→ WORK TO COMPLETE:
Each entry listed below should be reproduced word for word.

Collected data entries
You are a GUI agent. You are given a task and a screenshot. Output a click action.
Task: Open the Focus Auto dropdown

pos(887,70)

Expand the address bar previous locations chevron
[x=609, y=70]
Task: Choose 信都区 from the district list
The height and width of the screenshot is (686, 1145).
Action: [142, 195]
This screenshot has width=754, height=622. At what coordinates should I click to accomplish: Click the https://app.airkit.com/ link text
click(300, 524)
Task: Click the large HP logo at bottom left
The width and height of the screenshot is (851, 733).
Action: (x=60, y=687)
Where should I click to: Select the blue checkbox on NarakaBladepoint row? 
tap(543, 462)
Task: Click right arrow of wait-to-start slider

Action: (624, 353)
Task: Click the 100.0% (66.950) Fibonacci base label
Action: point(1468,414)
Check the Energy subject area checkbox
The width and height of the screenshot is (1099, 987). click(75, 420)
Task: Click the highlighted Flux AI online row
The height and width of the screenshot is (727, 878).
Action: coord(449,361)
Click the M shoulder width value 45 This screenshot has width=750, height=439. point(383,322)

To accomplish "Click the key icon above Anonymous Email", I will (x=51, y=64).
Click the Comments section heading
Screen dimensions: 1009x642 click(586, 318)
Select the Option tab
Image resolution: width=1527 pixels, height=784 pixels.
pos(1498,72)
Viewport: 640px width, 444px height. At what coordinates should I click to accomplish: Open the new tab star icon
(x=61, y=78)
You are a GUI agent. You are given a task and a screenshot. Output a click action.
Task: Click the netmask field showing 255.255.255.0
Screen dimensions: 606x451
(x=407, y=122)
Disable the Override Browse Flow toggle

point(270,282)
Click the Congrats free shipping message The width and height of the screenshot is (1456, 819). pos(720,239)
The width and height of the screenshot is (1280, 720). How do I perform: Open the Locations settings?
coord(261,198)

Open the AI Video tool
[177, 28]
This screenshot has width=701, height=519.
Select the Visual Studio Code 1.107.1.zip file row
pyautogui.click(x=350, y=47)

→ RESPONSE:
You are a GUI agent. You are given a task and a screenshot. Output a click action.
Task: Open the Focus Auto dropdown

pos(887,70)

Expand the address bar previous locations chevron
[x=609, y=70]
Task: Choose 信都区 from the district list
The height and width of the screenshot is (686, 1145).
Action: [142, 195]
This screenshot has width=754, height=622. At what coordinates should I click to accomplish: Click the https://app.airkit.com/ link text
click(300, 524)
Task: Click the large HP logo at bottom left
The width and height of the screenshot is (851, 733).
Action: (x=60, y=687)
Where should I click to: Select the blue checkbox on NarakaBladepoint row? 
tap(543, 462)
Task: Click right arrow of wait-to-start slider

Action: (624, 353)
Task: Click the 100.0% (66.950) Fibonacci base label
Action: point(1468,414)
Check the Energy subject area checkbox
The width and height of the screenshot is (1099, 987). click(75, 420)
Task: Click the highlighted Flux AI online row
The height and width of the screenshot is (727, 878).
Action: coord(449,361)
Click the M shoulder width value 45 This screenshot has width=750, height=439. point(383,322)

To accomplish "Click the key icon above Anonymous Email", I will (x=51, y=64).
Click the Comments section heading
Screen dimensions: 1009x642 click(586, 318)
Select the Option tab
Image resolution: width=1527 pixels, height=784 pixels.
pos(1498,72)
Viewport: 640px width, 444px height. At what coordinates should I click to accomplish: Open the new tab star icon
(x=61, y=78)
You are a GUI agent. You are given a task and a screenshot. Output a click action.
Task: Click the netmask field showing 255.255.255.0
Screen dimensions: 606x451
(x=407, y=122)
Disable the Override Browse Flow toggle

point(270,282)
Click the Congrats free shipping message The width and height of the screenshot is (1456, 819). pos(720,239)
The width and height of the screenshot is (1280, 720). How do I perform: Open the Locations settings?
coord(261,198)

Open the AI Video tool
[177, 28]
This screenshot has width=701, height=519.
Select the Visual Studio Code 1.107.1.zip file row
pyautogui.click(x=350, y=47)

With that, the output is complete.